▸ **ACTIVITY**:
Write the data out again, matching every line exactly.
■ ■ ■ ■ ■ ■ ■
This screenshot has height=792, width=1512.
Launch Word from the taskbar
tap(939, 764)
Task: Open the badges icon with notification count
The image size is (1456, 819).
■ ■ ■ ■ ■ ■ ■
▸ **SOLUTION**:
This screenshot has height=792, width=1512.
Launch Word from the taskbar
tap(939, 764)
Task: Open the badges icon with notification count
The image size is (1456, 819).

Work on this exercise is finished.